--- ASSIGNMENT ---
Word for word, give again the lines of the material below, from the one holding "Compare lines icon" to the last, with nothing added.

──────── DATASET RECORDS

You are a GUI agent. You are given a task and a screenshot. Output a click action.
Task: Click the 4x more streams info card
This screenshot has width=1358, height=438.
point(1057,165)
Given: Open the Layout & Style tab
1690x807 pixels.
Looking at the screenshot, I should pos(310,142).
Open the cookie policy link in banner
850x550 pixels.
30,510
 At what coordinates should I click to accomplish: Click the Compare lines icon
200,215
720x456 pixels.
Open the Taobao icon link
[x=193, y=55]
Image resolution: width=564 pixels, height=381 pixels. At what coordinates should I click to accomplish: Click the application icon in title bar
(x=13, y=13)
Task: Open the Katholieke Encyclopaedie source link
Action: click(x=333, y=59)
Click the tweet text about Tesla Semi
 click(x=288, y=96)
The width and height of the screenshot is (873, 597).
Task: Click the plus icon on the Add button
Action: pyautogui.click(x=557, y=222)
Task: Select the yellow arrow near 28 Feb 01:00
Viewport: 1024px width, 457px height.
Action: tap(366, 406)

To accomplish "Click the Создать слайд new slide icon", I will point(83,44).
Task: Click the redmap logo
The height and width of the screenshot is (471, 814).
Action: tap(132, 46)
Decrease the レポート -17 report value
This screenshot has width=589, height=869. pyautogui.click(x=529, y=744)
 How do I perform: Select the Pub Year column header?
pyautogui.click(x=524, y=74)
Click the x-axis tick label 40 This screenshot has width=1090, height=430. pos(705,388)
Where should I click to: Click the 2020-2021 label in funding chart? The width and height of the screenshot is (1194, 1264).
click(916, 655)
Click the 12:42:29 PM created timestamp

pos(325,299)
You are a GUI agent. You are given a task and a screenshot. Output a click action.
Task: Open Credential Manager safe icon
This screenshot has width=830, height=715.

────────────────

--- RESULT FOR THIS TASK ---
 At what coordinates should I click to accomplish: Click the Compare lines icon
200,215
720x456 pixels.
Open the Taobao icon link
[x=193, y=55]
Image resolution: width=564 pixels, height=381 pixels. At what coordinates should I click to accomplish: Click the application icon in title bar
(x=13, y=13)
Task: Open the Katholieke Encyclopaedie source link
Action: click(x=333, y=59)
Click the tweet text about Tesla Semi
 click(x=288, y=96)
The width and height of the screenshot is (873, 597).
Task: Click the plus icon on the Add button
Action: pyautogui.click(x=557, y=222)
Task: Select the yellow arrow near 28 Feb 01:00
Viewport: 1024px width, 457px height.
Action: tap(366, 406)

To accomplish "Click the Создать слайд new slide icon", I will point(83,44).
Task: Click the redmap logo
The height and width of the screenshot is (471, 814).
Action: tap(132, 46)
Decrease the レポート -17 report value
This screenshot has width=589, height=869. pyautogui.click(x=529, y=744)
 How do I perform: Select the Pub Year column header?
pyautogui.click(x=524, y=74)
Click the x-axis tick label 40 This screenshot has width=1090, height=430. pos(705,388)
Where should I click to: Click the 2020-2021 label in funding chart? The width and height of the screenshot is (1194, 1264).
click(916, 655)
Click the 12:42:29 PM created timestamp

pos(325,299)
You are a GUI agent. You are given a task and a screenshot. Output a click action.
Task: Open Credential Manager safe icon
This screenshot has width=830, height=715.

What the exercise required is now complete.